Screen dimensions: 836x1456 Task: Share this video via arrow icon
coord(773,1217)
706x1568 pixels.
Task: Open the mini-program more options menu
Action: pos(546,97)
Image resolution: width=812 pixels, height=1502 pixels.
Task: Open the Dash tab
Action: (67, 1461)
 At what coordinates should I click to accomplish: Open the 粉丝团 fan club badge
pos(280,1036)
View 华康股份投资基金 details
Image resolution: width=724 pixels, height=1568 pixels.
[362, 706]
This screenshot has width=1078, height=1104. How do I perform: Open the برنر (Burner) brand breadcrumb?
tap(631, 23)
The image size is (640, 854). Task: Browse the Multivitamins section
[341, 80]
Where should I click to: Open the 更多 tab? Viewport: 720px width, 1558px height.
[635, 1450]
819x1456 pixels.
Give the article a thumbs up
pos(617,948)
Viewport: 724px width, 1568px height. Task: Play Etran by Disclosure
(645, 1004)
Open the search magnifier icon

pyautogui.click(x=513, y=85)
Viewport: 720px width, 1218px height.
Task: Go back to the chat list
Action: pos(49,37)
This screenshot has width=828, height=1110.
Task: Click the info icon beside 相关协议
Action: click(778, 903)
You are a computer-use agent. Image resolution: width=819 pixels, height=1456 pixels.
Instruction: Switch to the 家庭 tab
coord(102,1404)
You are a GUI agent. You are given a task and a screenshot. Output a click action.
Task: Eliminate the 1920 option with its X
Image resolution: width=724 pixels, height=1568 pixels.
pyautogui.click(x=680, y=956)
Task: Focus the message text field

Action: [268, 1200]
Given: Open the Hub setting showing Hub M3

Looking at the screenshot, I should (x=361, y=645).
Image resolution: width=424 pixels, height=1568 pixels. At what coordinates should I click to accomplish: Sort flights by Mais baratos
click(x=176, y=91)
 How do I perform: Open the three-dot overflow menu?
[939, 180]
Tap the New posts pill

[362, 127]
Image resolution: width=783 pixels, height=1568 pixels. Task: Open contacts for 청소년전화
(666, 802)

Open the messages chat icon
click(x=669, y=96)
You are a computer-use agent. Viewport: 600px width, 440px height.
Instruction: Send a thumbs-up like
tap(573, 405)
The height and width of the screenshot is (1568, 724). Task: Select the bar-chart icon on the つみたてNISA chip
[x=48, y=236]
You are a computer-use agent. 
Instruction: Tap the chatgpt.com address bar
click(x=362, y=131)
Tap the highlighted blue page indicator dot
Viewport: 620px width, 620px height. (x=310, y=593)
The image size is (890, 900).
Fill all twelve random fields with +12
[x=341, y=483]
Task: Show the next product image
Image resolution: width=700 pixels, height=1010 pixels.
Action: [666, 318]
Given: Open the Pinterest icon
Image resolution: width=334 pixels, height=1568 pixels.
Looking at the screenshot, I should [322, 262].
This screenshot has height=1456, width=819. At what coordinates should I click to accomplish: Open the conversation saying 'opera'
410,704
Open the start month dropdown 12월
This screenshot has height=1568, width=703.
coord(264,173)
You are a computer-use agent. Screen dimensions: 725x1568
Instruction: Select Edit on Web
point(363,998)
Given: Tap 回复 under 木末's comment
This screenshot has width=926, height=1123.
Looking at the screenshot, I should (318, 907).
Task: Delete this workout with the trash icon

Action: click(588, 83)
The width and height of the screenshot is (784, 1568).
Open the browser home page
---------------
__Exercise description__. Can you copy out, word for word, the part of the entries that opens with the line containing "Tap the New posts pill" and runs through the end of the entries, including both ends?

__The completed task__.
Tap the New posts pill

[362, 127]
Image resolution: width=783 pixels, height=1568 pixels. Task: Open contacts for 청소년전화
(666, 802)

Open the messages chat icon
click(x=669, y=96)
You are a computer-use agent. Viewport: 600px width, 440px height.
Instruction: Send a thumbs-up like
tap(573, 405)
The height and width of the screenshot is (1568, 724). Task: Select the bar-chart icon on the つみたてNISA chip
[x=48, y=236]
You are a computer-use agent. 
Instruction: Tap the chatgpt.com address bar
click(x=362, y=131)
Tap the highlighted blue page indicator dot
Viewport: 620px width, 620px height. (x=310, y=593)
The image size is (890, 900).
Fill all twelve random fields with +12
[x=341, y=483]
Task: Show the next product image
Image resolution: width=700 pixels, height=1010 pixels.
Action: [666, 318]
Given: Open the Pinterest icon
Image resolution: width=334 pixels, height=1568 pixels.
Looking at the screenshot, I should [322, 262].
This screenshot has height=1456, width=819. At what coordinates should I click to accomplish: Open the conversation saying 'opera'
410,704
Open the start month dropdown 12월
This screenshot has height=1568, width=703.
coord(264,173)
You are a computer-use agent. Screen dimensions: 725x1568
Instruction: Select Edit on Web
point(363,998)
Given: Tap 回复 under 木末's comment
This screenshot has width=926, height=1123.
Looking at the screenshot, I should (318, 907).
Task: Delete this workout with the trash icon

Action: click(588, 83)
The width and height of the screenshot is (784, 1568).
Open the browser home page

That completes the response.